- JOB -
Please replace "next" with "previous" in everything from the line containing "The width and height of the screenshot is (1576, 838)." down to the line containing "point(1067,578)", and leave all else unchanged. Give only those lines and leave the pictures out of the answer.

- LISTING -
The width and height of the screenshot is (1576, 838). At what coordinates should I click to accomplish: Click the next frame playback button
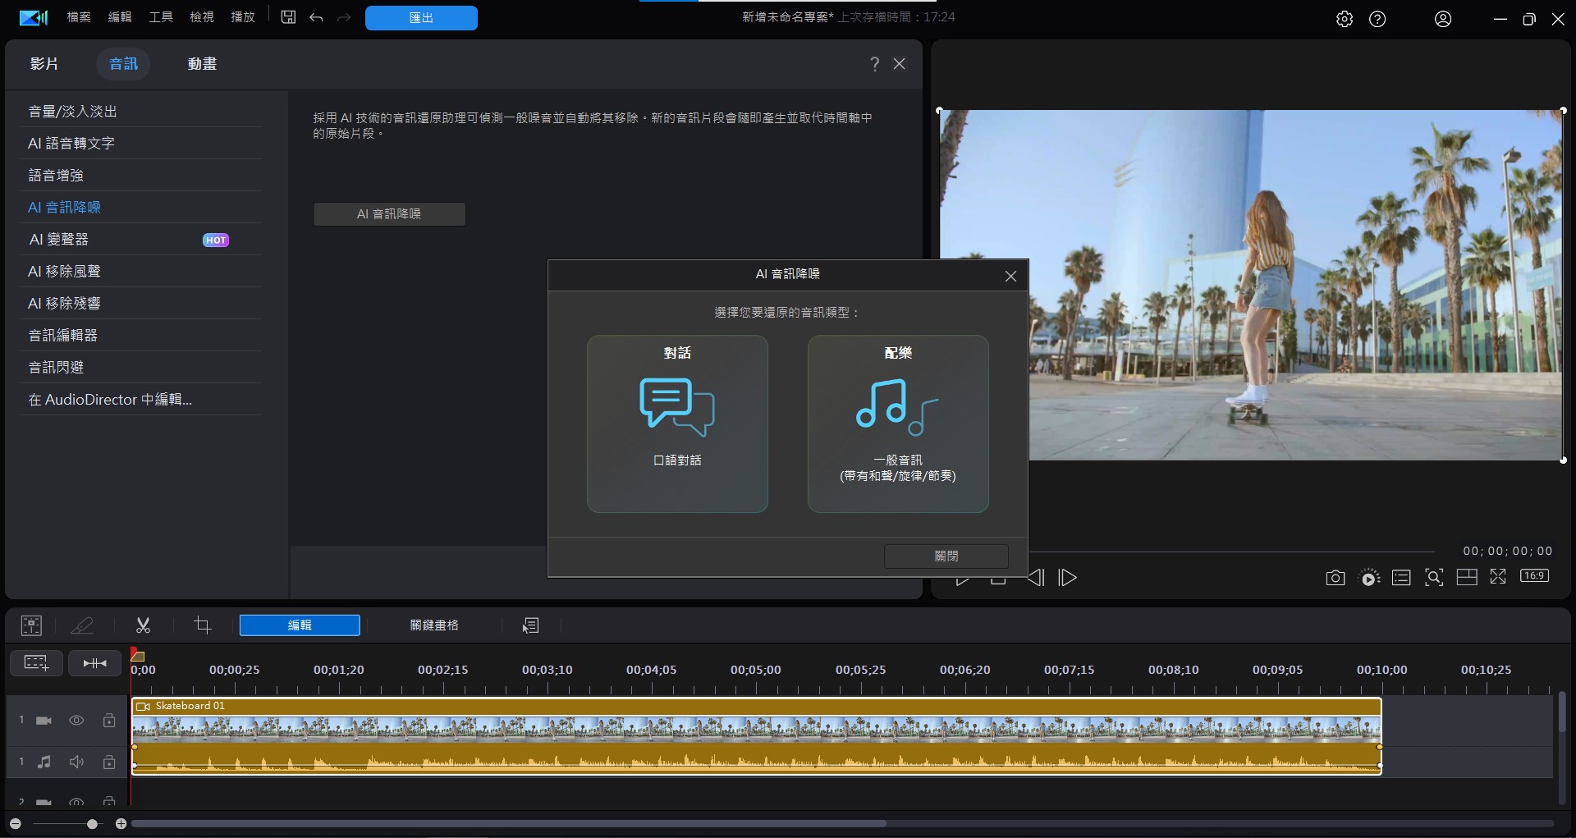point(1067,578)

--

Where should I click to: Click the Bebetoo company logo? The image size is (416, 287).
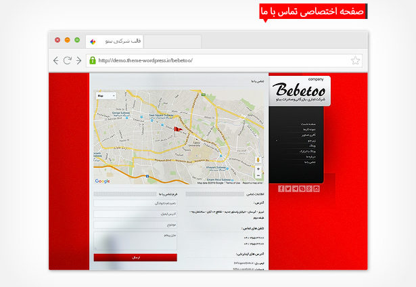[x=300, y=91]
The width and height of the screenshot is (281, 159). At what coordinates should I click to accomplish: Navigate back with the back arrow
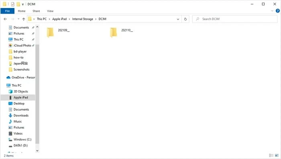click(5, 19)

--

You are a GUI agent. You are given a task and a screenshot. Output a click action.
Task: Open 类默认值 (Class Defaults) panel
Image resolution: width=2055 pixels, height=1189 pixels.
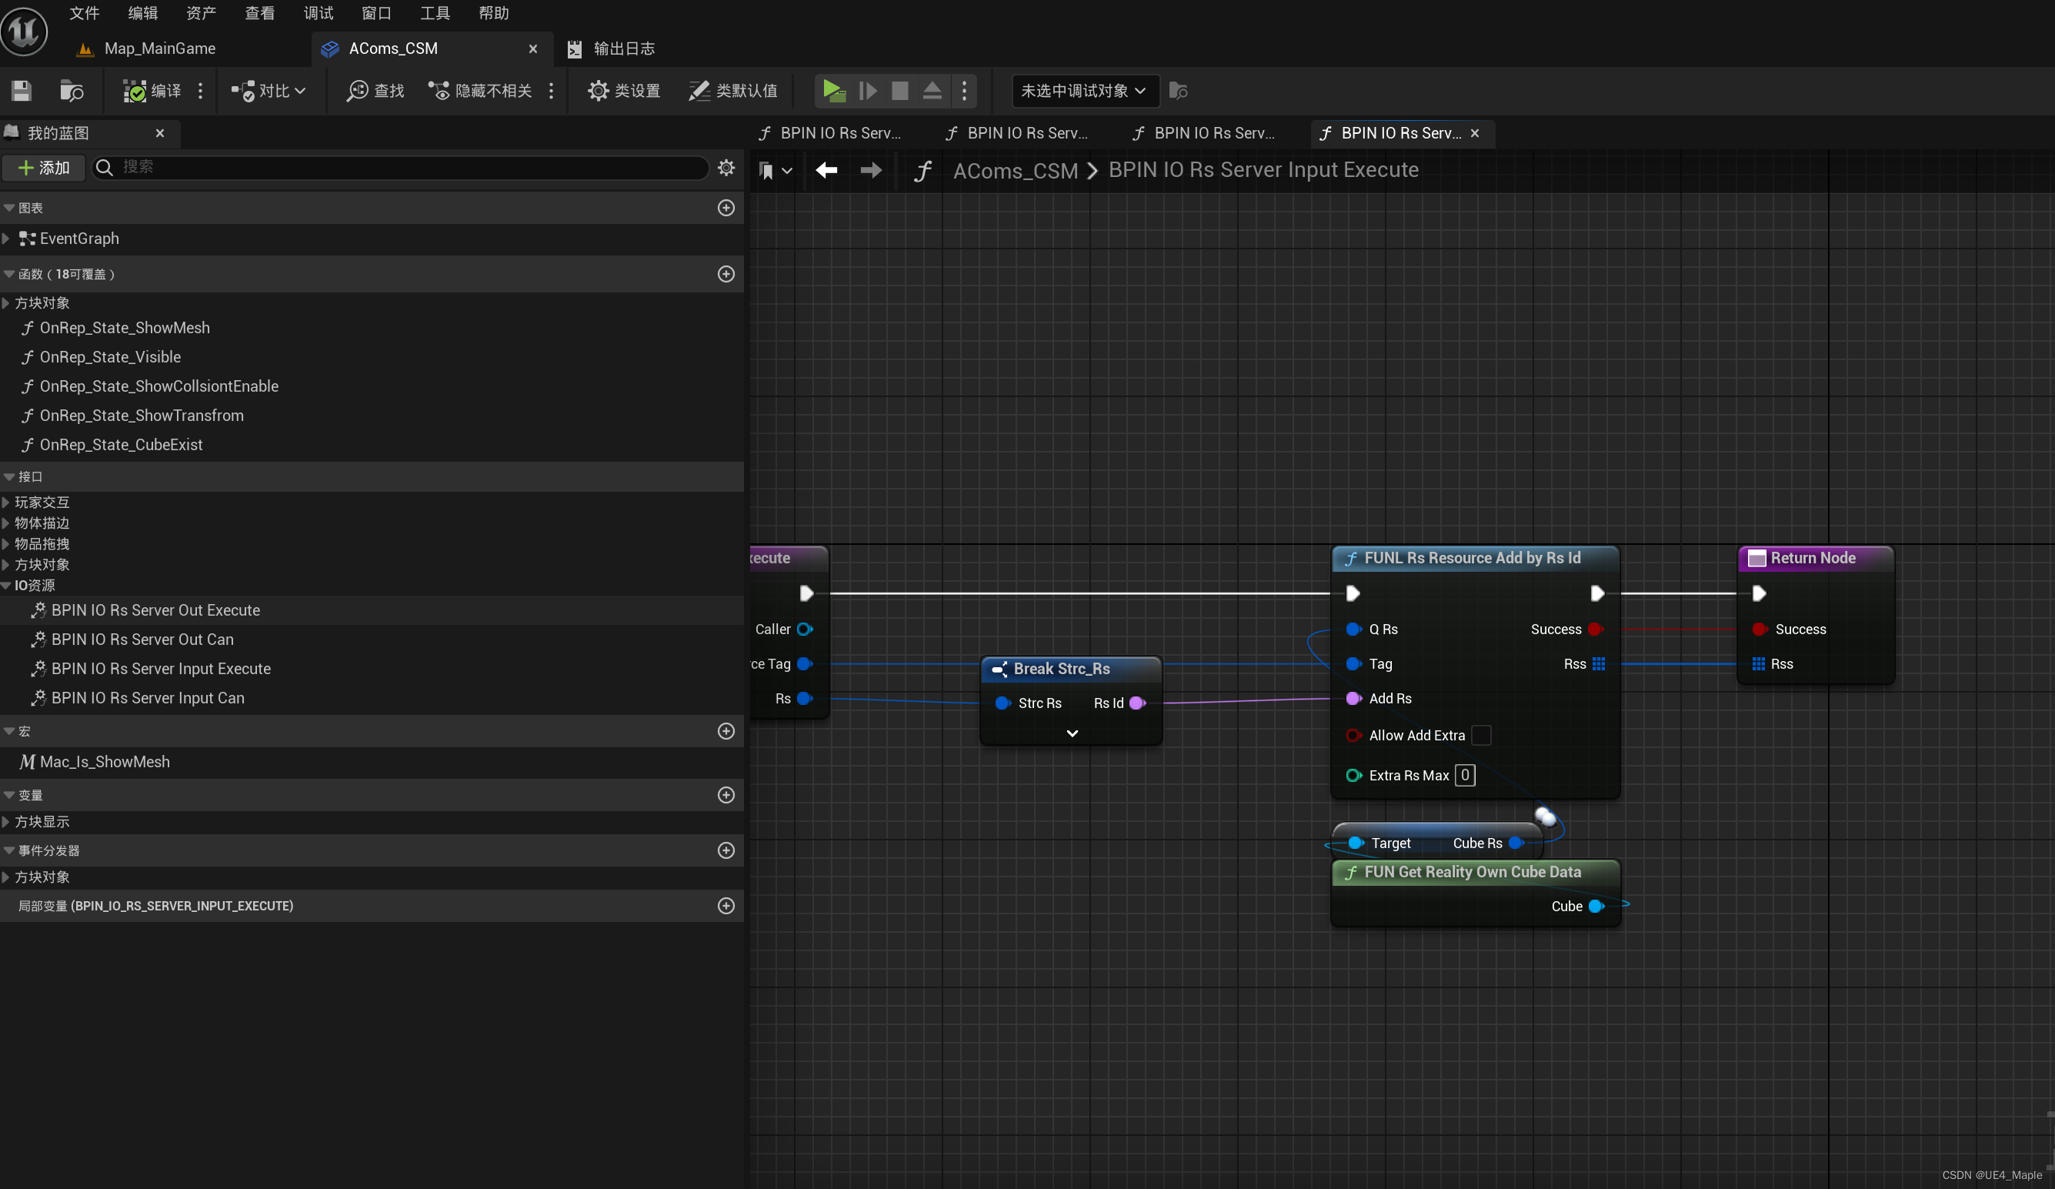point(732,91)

- TASK RESPONSE -
The width and height of the screenshot is (1576, 838). At what coordinates should I click to accomplish: Click the previous frame playback button
point(1067,578)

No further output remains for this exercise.